Il Tribunale di Torre Annunziata, nel Napoletano, ha accolto il ricorso presentato da una donna affetta da Sclerosi Laterale Amiotrofica (Sla), ordinando alle aziende sanitarie coinvolte di completare in tempi certi gli adempimenti necessari per consentirle l’accesso al suicidio medicalmente assistito. A dare l’annuncio è stata l’Associazione Luca Coscioni per bocca del suo segretario nazionale e legale della donna, l’avvocata Filomena Gallo.
La decisione giunge all’indomani di un’udienza toccante, durante la quale la paziente, collegata da remoto e in grado di comunicare unicamente attraverso un puntatore oculare, ha confermato al giudice la sua ferma volontà, chiedendo che non le venissero imposti ulteriori rinvii. Il magistrato ha riconosciuto come il trascorrere del tempo e l’incertezza delle tempistiche potessero compromettere irrimediabilmente il diritto della donna, tenuto conto della gravità e della progressiva irreversibilità della sua patologia.
Nello specifico, la sentenza ordina alla Usl Toscana Nord Ovest di mettere a disposizione dell’Asl Napoli 3 Sud il dispositivo per l’autosomministrazione del farmaco letale, già realizzato e impiegato con successo in un precedente caso. Il tribunale ha stabilito un termine perentorio di sette giorni lavorativi a partire dal prossimo 29 agosto per la consegna del macchinario, specificando che tutti i costi saranno interamente a carico dell’azienda sanitaria. Per il 24 settembre 2026 è stata infine fissata una nuova udienza di verifica sull’effettiva esecuzione di quanto disposto.

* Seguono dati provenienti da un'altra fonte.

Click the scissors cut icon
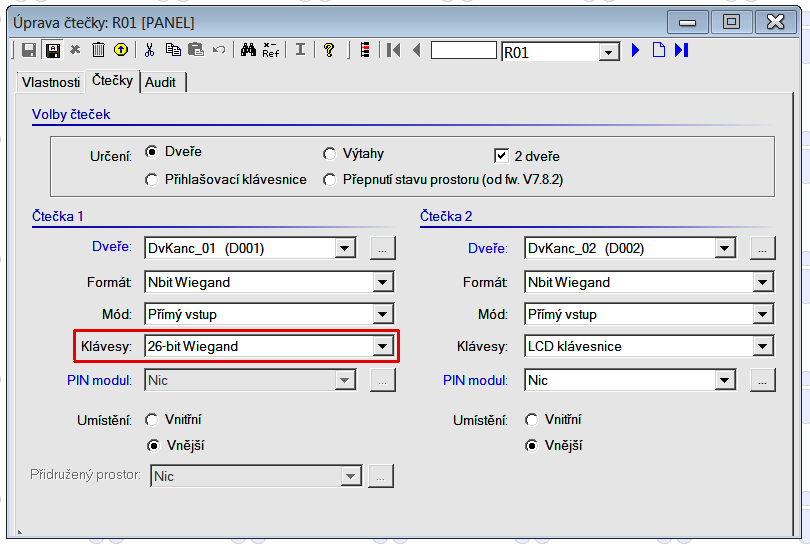This screenshot has width=810, height=544. coord(150,50)
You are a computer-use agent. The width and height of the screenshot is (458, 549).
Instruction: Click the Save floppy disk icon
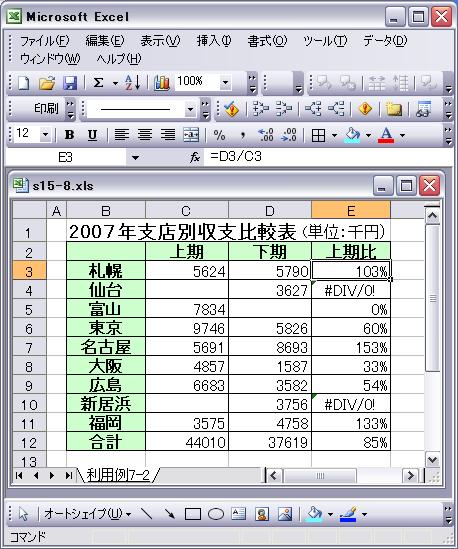(70, 83)
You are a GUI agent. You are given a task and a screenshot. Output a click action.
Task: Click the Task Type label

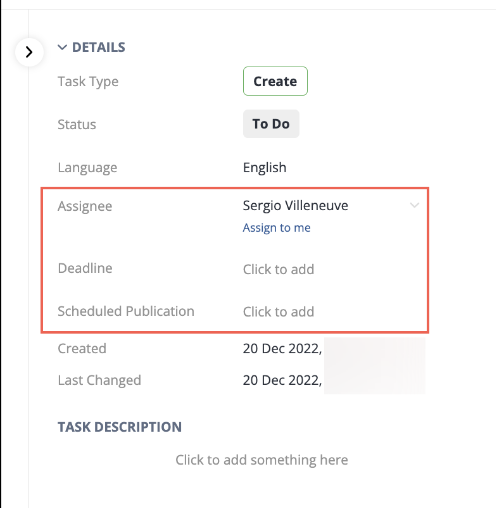coord(88,82)
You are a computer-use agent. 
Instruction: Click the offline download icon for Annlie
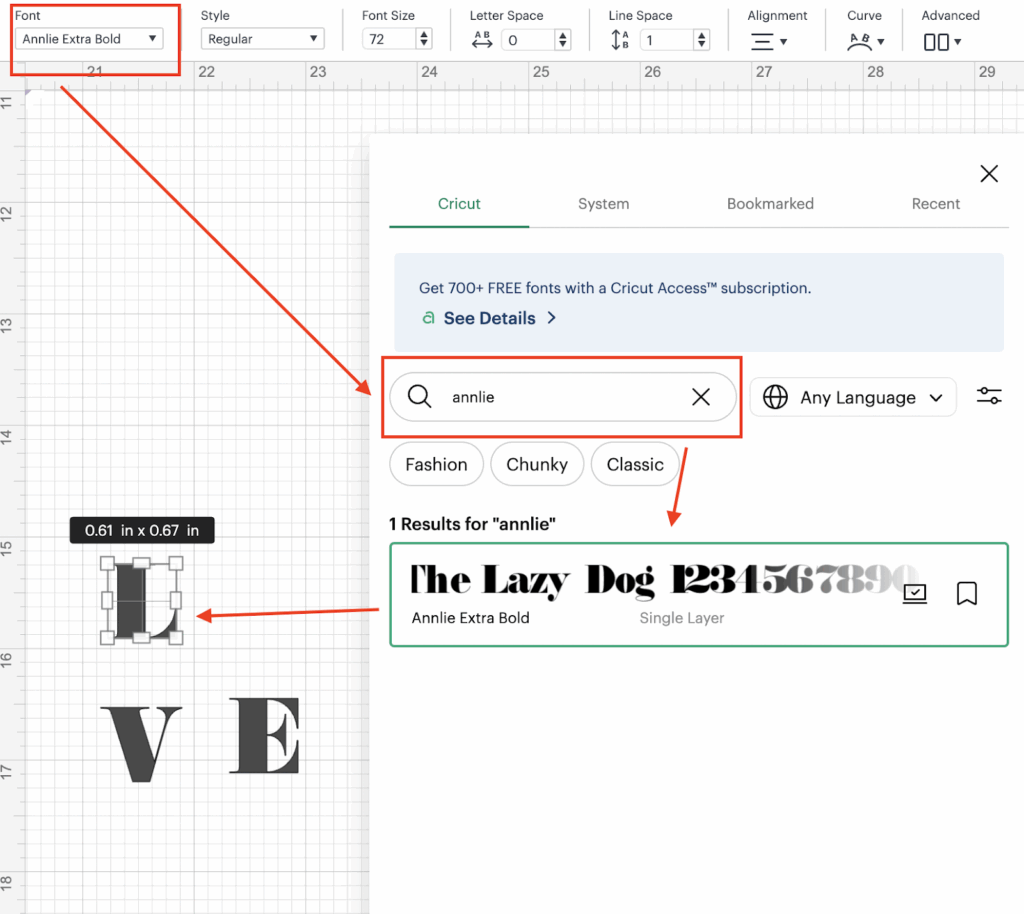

«È un provvedimento di fondamentale importanza — ha sottolineato l’avvocata Filomena Gallo — perché trasforma il formale riconoscimento dei requisiti della malata in obblighi concreti e tempistiche ben definite. Dopo oltre un anno dalla sua prima istanza, il tribunale ha chiarito che gli ostacoli amministrativi e organizzativi non possono più impedire l’esercizio di una scelta legittima. Ora chiediamo che l’ordinanza sia applicata senza alcun ritardo, nel pieno rispetto della dignità e della volontà della donna».